Cette affaire est d’abord rassurante pour les Français : jusqu’à présent, les Américains étaient censés n’avoir espionné qu’Angela Merkel. Comme si les présidents français ne pesaient rien. Non ! Ils sont au moins aussi importants que la chancelière allemande : l’honneur est sauf. Plus sérieusement, nous vivons en plein paradoxe.

Aujourd’hui, les technologies modernes ont mis à portée de tous des capacités jusqu’alors réservées aux services de contre-espionnage. Désormais tout le monde écoute tout le monde. Bien sûr pour des motifs de sécurité. Mais aussi en cédant à la tentation de la basse police, contre des adversaires politiques, et de façon systématique pour de l’espionnage industriel. Les juges ne sont pas en reste, et ne se cantonnent pas nécessairement à la lutte anti-mafia… Le paradoxe est le suivant : jamais les écoutes n’ont été aussi abondantes, surabondantes même ; jamais la menace terroriste n’a été aussi élevée, les terroristes aussi nombreux, les mafias aussi puissantes.

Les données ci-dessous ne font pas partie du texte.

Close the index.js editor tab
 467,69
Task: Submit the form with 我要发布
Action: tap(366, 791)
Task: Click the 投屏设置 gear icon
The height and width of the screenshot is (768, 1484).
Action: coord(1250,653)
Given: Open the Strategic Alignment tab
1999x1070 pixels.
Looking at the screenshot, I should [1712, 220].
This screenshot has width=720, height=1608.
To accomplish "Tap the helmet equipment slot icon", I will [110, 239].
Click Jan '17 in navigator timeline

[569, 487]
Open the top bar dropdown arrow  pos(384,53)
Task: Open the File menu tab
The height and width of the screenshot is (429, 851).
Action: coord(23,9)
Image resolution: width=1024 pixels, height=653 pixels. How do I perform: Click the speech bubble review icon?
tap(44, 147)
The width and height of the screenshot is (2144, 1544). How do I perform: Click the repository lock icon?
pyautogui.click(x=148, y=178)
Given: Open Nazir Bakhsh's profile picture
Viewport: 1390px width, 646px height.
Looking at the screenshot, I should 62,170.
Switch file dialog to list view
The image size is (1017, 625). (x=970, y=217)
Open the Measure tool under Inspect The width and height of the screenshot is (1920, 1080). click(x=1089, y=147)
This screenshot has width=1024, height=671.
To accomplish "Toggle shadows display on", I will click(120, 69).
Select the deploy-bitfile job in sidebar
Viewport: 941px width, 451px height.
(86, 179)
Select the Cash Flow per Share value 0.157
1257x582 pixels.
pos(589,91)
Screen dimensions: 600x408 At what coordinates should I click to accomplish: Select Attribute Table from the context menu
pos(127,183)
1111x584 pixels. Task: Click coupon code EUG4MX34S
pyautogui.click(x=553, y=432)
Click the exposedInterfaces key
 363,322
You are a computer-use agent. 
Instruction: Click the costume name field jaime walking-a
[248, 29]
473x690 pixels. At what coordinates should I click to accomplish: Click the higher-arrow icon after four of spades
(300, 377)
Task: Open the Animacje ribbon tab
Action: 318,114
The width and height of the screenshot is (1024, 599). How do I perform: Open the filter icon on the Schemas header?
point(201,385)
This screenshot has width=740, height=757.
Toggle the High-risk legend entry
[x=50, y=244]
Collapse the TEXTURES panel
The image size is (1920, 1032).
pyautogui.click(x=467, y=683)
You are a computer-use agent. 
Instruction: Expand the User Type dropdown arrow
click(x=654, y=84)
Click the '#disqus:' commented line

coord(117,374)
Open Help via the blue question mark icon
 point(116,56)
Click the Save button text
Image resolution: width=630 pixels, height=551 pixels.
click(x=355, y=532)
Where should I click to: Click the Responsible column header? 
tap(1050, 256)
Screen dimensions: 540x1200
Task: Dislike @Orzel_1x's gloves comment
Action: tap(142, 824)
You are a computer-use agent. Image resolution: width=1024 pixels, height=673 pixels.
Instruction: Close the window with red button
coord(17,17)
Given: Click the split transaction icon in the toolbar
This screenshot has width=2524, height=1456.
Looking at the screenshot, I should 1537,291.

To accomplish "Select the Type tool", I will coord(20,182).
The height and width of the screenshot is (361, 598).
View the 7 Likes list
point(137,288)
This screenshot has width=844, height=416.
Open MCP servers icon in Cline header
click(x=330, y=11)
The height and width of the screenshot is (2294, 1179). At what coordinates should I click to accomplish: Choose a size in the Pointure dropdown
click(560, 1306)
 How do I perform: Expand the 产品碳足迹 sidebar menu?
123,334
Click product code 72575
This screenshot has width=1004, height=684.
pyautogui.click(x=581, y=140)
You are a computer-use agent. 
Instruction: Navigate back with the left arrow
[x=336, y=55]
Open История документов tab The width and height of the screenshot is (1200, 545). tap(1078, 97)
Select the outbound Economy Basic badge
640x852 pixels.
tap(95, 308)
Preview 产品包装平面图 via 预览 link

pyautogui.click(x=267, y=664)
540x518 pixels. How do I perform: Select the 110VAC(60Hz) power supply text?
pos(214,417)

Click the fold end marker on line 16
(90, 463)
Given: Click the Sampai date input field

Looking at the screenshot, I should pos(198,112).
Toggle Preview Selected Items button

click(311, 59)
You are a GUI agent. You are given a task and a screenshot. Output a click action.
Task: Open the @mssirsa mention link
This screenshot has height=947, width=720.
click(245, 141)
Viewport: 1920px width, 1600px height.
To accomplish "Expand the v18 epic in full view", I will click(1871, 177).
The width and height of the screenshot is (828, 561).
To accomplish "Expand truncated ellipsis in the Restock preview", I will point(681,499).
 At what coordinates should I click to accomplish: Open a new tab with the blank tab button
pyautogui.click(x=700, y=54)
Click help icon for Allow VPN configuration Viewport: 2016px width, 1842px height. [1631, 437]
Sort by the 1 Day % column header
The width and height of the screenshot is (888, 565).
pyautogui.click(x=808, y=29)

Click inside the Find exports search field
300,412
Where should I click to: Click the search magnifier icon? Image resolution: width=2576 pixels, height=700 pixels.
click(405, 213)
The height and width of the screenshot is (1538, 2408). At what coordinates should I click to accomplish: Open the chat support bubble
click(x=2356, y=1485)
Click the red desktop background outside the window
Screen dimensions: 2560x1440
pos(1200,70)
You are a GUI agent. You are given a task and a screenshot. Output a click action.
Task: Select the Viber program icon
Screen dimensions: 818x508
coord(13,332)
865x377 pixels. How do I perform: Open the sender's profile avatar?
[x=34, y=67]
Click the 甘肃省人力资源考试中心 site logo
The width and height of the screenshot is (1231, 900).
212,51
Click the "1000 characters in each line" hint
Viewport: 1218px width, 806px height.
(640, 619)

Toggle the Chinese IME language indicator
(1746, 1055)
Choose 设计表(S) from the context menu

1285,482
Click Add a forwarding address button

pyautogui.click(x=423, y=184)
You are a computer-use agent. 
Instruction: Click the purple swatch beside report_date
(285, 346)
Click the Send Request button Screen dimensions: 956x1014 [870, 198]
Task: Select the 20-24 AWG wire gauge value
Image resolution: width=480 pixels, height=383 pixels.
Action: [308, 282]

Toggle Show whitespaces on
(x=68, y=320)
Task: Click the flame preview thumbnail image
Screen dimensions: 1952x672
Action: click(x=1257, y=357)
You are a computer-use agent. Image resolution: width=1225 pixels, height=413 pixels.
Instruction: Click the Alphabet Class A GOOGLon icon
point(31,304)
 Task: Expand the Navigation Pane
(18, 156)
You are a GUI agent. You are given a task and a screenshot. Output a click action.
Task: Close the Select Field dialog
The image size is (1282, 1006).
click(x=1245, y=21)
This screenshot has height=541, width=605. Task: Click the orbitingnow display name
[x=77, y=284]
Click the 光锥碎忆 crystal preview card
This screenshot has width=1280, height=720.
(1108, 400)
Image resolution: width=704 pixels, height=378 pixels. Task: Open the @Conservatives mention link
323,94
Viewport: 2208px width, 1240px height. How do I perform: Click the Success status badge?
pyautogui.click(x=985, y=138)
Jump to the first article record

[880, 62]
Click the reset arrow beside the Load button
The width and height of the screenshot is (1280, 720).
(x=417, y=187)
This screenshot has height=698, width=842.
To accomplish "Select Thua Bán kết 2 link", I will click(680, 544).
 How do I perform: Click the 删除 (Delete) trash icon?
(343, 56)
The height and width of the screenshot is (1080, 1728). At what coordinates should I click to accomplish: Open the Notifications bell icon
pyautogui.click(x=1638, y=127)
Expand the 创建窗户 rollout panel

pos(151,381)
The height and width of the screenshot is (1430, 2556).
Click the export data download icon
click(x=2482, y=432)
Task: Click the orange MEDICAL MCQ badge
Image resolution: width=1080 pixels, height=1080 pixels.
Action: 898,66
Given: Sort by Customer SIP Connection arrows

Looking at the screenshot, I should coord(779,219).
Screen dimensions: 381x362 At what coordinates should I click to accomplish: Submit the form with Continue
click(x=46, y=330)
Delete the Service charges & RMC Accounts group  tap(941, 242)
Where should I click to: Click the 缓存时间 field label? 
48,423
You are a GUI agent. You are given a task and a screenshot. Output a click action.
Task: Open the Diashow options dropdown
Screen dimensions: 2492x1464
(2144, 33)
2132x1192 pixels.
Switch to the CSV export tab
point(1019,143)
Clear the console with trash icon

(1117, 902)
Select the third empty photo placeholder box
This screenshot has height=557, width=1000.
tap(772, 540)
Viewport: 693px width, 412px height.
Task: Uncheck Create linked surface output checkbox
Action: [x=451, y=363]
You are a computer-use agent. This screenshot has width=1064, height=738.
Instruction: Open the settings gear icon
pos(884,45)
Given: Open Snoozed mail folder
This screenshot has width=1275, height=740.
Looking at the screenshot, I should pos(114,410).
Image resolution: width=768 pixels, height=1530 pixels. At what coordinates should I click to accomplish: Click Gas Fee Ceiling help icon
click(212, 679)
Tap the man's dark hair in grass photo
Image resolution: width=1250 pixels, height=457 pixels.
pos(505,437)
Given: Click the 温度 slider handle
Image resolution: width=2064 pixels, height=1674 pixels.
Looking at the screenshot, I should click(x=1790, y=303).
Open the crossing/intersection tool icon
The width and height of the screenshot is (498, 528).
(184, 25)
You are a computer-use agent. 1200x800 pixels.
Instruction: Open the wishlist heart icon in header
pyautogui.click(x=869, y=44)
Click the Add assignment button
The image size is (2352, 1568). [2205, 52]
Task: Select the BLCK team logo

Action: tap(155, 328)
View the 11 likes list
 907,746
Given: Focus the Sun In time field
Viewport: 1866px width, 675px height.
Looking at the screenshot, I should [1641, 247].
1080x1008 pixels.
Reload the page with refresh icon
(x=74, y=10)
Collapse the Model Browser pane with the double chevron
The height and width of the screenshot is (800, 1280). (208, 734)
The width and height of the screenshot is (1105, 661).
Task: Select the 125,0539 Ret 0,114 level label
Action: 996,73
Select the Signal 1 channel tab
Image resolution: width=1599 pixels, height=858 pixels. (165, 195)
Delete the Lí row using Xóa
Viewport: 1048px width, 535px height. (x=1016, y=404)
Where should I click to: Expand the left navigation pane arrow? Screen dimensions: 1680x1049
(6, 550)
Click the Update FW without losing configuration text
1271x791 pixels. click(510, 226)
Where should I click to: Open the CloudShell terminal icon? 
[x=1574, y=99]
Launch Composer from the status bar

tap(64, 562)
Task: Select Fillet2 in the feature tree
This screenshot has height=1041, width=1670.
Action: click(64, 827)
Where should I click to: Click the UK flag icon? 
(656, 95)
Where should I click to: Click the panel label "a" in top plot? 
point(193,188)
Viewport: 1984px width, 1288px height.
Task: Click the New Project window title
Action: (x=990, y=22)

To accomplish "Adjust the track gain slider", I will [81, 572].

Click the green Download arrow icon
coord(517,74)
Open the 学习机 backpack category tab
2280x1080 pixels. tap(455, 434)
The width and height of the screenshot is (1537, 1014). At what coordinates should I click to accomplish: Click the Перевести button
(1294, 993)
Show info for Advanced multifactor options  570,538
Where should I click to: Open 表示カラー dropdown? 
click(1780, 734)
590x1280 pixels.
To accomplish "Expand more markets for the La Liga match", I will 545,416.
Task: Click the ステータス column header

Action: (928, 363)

S’agissant de la lutte anti-terroriste, pour laquelle le renseignement est en effet décisif, il y a, aux Etats-Unis, dix-sept agences (six en France, une dizaine en Grande-Bretagne). Que font-elles ? Lesquelles n’ont ni pu ni su empêcher le 11 Septembre. A qui obéissent-elles ? Qui est capable de les contrôler, malgré les compétences, aux Etats-Unis, du Congrès ? La CIA a souvent été dénoncée pour sa liberté d’action, notamment vis-à-vis du président. Pour ne pas remonter jusqu’à Edgar Hoover qui, à la tête du FBI, (fondé par lui en 1935 et dirigé jusqu’à sa mort en 1972) avait construit un Etat dans l’Etat qui espionnait les présidents, voire les "tenaient"…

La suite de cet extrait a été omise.